I get the following error in this case:
>az ad app create --display-name MyApplication123 --homepage "https://myapplication1232.nl" --reply-urls "https://localhost:12345" --identifier-uris "https://myapplication2.azurewebsites.net"
2019-08-09T11:47:46.5676945Z ERROR: Insufficient privileges to complete the operation.
2019-08-09T11:47:46.6721317Z ##[error]Script failed with error: Error: d:\a\_temp\azureclitaskscript1565351201021.bat failed with return code: 1
So, I have 2 questions:
Is it possible to create an AAD app registration using "Azure powershell" task script or "Azure CLI" task in Azure DevOps?
If yes, then what may I be doing wrong?
Is it possible to create an AAD app registration using "Azure
powershell" task script or "Azure CLI" task in Azure DevOps?
For this question, the answer is Yes, of course you can.
The cause of the error you received in Azure Powershell task is as default, the AzureAD powershell cmdlets will not be installed in agent.So, if you try to using this module directly, you will receive the message like "##[error]The specified module 'AzureAD' was not loaded because no valid module file was found in any module directory."
If yes, then what may I be doing wrong?
To solve this error message, please try with replacing your script Import-Module AzureAD as the follow script to use a correct way to get the AzureAD module.

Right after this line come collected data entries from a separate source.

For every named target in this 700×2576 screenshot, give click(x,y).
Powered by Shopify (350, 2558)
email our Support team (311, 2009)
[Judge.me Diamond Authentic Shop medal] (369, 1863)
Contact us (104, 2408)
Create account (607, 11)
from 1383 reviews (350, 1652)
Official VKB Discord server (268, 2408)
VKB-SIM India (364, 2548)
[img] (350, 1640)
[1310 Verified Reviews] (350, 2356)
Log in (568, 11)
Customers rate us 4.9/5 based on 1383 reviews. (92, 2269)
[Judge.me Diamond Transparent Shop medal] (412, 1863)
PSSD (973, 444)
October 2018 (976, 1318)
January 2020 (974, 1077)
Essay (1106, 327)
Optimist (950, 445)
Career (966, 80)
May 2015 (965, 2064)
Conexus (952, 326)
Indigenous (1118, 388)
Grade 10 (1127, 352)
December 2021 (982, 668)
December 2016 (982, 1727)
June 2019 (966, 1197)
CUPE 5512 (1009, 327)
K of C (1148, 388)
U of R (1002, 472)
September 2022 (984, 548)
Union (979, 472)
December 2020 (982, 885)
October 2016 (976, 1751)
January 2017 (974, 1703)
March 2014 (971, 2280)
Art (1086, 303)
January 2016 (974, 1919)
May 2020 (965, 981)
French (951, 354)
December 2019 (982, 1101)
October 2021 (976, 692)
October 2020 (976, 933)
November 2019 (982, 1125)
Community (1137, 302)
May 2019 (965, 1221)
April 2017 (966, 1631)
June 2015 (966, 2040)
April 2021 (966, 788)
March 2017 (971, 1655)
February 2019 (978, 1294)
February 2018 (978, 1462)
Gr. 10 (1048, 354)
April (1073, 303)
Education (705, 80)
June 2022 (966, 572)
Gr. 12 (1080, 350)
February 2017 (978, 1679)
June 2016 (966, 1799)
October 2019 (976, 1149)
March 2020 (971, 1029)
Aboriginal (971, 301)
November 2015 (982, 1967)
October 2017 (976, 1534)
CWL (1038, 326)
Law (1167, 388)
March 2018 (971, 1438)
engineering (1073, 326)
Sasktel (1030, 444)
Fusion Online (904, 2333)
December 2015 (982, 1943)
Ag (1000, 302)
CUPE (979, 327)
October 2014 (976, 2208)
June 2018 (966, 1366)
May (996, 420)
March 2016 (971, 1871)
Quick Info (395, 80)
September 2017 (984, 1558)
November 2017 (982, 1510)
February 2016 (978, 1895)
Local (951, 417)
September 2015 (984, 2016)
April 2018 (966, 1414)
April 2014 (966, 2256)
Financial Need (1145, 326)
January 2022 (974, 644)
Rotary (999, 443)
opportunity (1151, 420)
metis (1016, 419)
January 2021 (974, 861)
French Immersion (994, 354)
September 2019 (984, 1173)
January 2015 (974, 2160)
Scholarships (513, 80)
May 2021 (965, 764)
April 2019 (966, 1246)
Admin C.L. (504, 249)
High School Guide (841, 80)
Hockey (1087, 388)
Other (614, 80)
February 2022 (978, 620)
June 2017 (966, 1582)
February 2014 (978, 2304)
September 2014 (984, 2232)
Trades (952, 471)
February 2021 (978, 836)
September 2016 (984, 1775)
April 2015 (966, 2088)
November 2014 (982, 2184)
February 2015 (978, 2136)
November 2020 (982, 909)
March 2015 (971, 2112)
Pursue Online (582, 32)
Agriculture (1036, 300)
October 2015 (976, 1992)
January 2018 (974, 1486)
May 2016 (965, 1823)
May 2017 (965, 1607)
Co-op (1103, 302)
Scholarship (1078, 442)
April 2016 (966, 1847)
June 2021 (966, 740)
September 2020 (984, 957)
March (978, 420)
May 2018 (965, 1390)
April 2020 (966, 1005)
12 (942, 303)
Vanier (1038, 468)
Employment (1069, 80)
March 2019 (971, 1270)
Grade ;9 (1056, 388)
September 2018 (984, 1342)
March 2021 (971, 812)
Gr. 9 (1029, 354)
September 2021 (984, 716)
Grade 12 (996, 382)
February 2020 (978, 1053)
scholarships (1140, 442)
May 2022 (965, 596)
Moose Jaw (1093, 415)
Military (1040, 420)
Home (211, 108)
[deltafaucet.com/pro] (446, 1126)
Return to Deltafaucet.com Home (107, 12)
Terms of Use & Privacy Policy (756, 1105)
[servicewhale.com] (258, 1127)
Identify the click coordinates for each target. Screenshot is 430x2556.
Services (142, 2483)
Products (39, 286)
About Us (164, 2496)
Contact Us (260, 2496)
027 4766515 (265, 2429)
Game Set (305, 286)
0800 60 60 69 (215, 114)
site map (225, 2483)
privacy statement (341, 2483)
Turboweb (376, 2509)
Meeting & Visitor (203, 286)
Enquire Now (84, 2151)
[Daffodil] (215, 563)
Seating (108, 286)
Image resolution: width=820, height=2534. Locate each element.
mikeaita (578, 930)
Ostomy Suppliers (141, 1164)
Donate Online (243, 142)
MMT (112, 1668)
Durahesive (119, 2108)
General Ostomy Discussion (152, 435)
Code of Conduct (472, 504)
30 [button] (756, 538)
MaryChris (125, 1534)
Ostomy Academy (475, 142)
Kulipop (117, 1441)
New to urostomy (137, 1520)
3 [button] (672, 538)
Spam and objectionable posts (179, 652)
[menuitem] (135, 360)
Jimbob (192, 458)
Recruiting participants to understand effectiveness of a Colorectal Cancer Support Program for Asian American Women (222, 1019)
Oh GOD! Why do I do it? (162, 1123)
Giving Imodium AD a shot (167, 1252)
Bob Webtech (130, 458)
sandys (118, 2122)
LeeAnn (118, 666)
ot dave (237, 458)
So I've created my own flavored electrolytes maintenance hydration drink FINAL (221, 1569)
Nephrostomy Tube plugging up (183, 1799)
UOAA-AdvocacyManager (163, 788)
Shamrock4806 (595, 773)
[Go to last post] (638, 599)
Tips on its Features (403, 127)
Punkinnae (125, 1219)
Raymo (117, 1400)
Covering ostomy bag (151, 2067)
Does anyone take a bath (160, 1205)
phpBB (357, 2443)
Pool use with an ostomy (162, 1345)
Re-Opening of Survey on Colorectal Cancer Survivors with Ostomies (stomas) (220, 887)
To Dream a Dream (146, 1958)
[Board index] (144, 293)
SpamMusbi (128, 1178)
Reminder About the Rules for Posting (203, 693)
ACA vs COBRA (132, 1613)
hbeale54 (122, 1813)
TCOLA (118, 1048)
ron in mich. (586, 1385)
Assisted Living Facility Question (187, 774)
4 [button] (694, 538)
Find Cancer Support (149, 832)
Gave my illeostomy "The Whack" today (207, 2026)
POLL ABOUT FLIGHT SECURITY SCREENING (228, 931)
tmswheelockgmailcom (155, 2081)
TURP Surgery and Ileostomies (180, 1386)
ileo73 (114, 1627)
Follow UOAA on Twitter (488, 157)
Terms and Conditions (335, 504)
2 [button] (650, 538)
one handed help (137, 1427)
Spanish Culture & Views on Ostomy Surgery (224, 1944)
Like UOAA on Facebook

$AzureADModulePath = $PSScriptRoot + "\AzureAD\2.0.1.16\AzureAD.psd1"
Import-Module $azureAdModulePath
This is the detailed info about AzureAD module in Powershell Gallery. And also, here has a blog you can refer.
Updated:
You must install AzureAD cmdlets module from the PowerShell gallery with the below script first:
Install-Module -Name AzureAD -RequiredVersion 2.0.1.16
Note: If get error like Install-Module : Administrator rights are required to install modules while you install with this script, please add -scope CurrentUser to the install script. It will running the script as administrator role.
And then, import the module from the installed path afterwards.